Keep in mind that most of the details you mentioned are for the developer of the library, not the end user/consumer of the library.
Ultimately most consumers of the library care if they can call std::sort(YourSpecialContainer.begin(), YourSpecialContainer.end()); in a consistent manner with some semblance that the use of templates and interfaces result in nearly zero overhead of the abstraction.
Nothing is a good performance metric apart from profiling. Preferably with runtime conditions (CPU load, memory bandwidth, etc.) closely mirroring production setting(s).
It's very easy to forget things like memory bandwidth, inter-core/CPU links, etc. are all limited resources. And that on real systems resources are shared.
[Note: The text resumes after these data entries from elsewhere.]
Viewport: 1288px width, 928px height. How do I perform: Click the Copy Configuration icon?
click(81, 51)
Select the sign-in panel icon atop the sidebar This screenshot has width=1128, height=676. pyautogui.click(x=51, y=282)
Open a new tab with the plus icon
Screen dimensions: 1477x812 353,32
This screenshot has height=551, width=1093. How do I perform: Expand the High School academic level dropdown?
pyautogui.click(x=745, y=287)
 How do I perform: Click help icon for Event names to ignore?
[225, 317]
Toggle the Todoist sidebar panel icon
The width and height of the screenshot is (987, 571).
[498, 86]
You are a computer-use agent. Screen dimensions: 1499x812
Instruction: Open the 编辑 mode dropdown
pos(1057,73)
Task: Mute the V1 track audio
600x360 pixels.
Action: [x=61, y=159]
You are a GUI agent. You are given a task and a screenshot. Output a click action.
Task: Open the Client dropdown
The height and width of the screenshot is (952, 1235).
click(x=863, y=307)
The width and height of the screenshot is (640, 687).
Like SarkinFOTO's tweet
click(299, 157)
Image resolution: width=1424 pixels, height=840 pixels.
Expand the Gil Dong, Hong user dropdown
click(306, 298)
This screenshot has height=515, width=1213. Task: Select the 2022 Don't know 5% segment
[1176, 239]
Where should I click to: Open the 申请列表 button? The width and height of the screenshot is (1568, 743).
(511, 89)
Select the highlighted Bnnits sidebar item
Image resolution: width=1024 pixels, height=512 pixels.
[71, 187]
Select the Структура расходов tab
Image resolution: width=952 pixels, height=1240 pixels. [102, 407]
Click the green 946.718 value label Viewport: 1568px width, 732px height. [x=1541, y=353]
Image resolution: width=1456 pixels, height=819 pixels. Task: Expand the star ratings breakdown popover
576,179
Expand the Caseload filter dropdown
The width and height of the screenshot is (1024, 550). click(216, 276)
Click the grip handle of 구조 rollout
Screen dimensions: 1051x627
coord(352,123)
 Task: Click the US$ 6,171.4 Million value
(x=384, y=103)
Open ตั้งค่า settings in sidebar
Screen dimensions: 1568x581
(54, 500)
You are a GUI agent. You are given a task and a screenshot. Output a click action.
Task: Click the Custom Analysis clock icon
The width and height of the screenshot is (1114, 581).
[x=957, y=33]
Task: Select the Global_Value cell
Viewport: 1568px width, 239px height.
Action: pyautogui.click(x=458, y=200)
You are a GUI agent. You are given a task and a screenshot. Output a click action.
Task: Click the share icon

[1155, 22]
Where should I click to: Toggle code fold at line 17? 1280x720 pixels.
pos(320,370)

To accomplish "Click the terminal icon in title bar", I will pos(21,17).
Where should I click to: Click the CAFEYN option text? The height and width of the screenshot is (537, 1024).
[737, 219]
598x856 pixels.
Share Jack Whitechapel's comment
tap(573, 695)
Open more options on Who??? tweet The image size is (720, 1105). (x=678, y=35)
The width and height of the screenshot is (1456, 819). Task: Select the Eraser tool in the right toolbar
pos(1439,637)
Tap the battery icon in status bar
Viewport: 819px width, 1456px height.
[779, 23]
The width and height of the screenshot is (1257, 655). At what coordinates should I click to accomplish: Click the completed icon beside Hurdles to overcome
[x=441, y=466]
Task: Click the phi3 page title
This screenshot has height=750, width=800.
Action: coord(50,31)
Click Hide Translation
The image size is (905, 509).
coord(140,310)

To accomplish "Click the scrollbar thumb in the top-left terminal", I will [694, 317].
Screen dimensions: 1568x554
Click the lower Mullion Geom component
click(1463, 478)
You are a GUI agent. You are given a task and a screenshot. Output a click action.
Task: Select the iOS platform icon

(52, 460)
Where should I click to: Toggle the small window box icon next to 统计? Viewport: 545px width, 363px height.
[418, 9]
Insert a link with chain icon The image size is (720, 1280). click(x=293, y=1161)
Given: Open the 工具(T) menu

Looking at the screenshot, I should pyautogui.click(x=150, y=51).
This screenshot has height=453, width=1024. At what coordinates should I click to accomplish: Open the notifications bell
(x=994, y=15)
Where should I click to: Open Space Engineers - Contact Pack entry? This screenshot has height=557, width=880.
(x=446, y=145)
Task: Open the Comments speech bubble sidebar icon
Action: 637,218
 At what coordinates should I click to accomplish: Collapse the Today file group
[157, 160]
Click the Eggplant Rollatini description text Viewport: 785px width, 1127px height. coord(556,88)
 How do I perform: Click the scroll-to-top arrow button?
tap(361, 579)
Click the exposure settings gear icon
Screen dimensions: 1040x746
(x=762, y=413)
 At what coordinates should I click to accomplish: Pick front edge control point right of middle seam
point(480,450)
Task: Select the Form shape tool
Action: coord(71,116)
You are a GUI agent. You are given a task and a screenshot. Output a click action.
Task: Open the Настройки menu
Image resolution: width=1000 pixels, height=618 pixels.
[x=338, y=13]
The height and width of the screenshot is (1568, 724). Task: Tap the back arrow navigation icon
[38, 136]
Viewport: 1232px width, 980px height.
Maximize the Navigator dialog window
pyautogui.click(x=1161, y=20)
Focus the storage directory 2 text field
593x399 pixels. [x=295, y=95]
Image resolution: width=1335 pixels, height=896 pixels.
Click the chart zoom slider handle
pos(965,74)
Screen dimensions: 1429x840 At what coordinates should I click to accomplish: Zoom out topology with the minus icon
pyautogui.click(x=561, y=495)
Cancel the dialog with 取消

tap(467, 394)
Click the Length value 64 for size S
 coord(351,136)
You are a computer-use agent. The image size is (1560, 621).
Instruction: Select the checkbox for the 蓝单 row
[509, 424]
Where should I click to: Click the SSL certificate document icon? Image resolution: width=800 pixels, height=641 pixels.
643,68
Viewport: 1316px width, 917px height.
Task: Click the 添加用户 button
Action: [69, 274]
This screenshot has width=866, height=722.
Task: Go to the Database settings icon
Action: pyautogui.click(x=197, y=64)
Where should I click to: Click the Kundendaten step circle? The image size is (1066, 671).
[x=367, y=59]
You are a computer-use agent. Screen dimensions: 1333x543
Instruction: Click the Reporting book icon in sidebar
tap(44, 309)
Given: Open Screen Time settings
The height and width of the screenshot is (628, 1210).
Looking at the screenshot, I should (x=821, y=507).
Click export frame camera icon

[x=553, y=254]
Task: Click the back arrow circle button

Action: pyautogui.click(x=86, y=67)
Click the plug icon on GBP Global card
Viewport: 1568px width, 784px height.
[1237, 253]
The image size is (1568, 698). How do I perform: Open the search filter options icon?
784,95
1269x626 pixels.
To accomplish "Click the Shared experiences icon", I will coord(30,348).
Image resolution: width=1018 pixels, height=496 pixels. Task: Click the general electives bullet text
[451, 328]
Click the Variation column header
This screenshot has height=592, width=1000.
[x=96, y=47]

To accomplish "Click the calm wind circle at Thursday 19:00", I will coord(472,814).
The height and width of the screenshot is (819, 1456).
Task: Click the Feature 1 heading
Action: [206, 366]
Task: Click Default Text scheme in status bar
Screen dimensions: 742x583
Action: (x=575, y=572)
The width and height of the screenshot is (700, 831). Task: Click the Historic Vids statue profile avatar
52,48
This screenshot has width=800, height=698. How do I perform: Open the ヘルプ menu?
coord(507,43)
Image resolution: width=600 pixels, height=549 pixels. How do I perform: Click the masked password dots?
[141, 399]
It's true whenever the function call overhead for the comparison operation dominates. Inlining a trivial operation (often just one instruction) is one extreme.
At the other extreme L1C cache (typically just 32 kB) gets constantly trashed by numerous type specialized functions. Individually fast when microbenchmarked, but collectively slow.
That's why profiling is a must when high performance is required. Microbenchmarks can be very misleading.
Why would all template specializations for be in L1?
Even assuming you actually have multiple specializations in the same binary, which is not a given, only the one being in use or that it will be used very soon will be in L1. Instruction cache prefetching is extremely effective.
Ultimately most consumers of the library care if they can call std::sort(YourSpecialContainer.begin(), YourSpecialContainer.end()); in a consistent manner with some semblance that the use of templates and interfaces result in nearly zero overhead of the abstraction.